What differences are there between generic and brand?
While generics and brand equivalent drugs contain comparable active ingredients, they may be different in the following ways:
- Appearance (e.g. the scoring or markings)
The color, shape and size of the medication come from the fillers that are added to the active ingredients to make the drug. These fillers that are added to the drug have no medical use and do not to change the effectiveness of the final product. A generic drug must contain comparable active ingredients and must be comparable in strength and dosage to the original brand name equivalent.

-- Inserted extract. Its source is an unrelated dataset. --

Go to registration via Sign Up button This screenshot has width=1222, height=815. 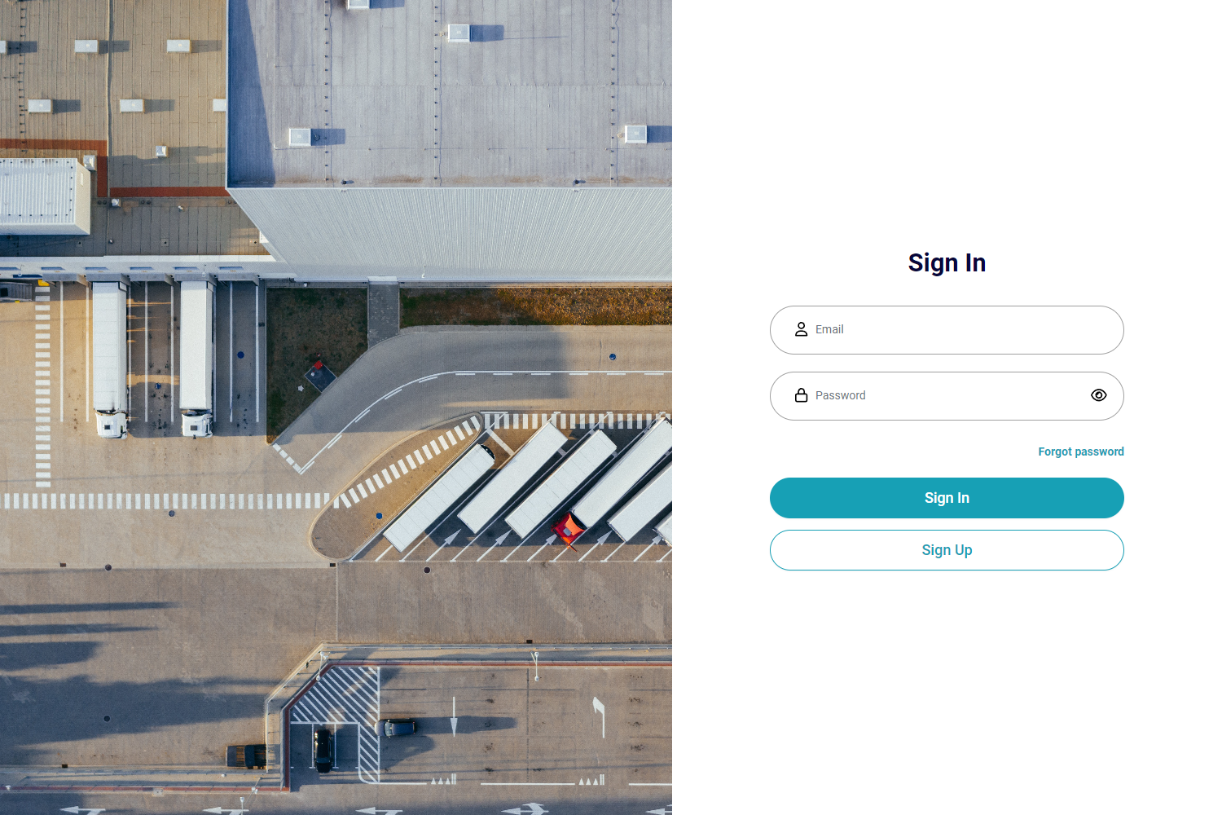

Generic drugs can be more cost effective than purchasing the brand name.
Why do generics cost less than the brand name equivalents?
When a new drug is "invented", the company that discovered it has a patent on it that gives them the exclusive production rights for this medication. Once the patent expires in a country, other companies can bring the product to market under their own name. This patent prevents other companies from copying the drug during that time so they can earn back their Research and Development costs through being the exclusive supplier of the product. After the patent expires however, other companies can develop a "generic" version of the product. These versions generally are offered at much lower prices because the companies do not have the same development costs as the original company who developed the medication.

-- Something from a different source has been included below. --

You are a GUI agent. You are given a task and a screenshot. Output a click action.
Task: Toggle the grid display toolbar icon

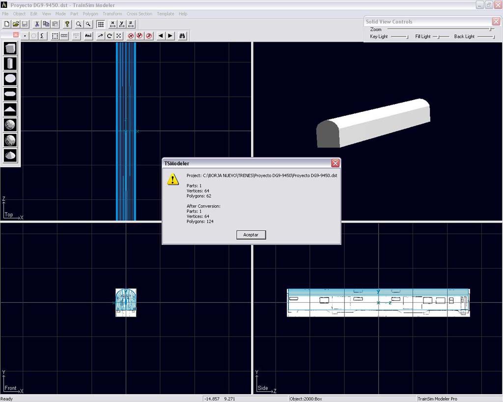pyautogui.click(x=101, y=24)
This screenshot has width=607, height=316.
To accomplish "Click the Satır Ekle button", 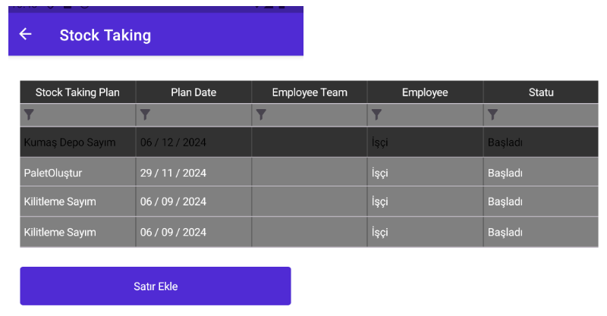I will (156, 286).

The main thing to realize here though is that the two products are therapeutically comparable. They may look different, and be called something different, but they are required to be have the same active ingredient.
How are Generic drugs tested to ensure quality and efficacy?
The two most generally accepted methods to prove the safety of a generic version of a drug are to either repeat most of the chemistry, animal and human studies originally done, or to show that the drug performs comparably with the original brand name drug. This second option is called a "comparative bioavailability" study. During this type of study, volunteers are given the original drug, and then separately later the generic drug. The rates at which the drug is delivered to the patient (into their blood stream or otherwise absorbed) are measured to ensure they are the same. Because the same active ingredient is used the major concern is just that it delivers the common chemical(s) at the same rate so that they have the same effect. Please note that the methods that the manufacturers use may vary from country to country.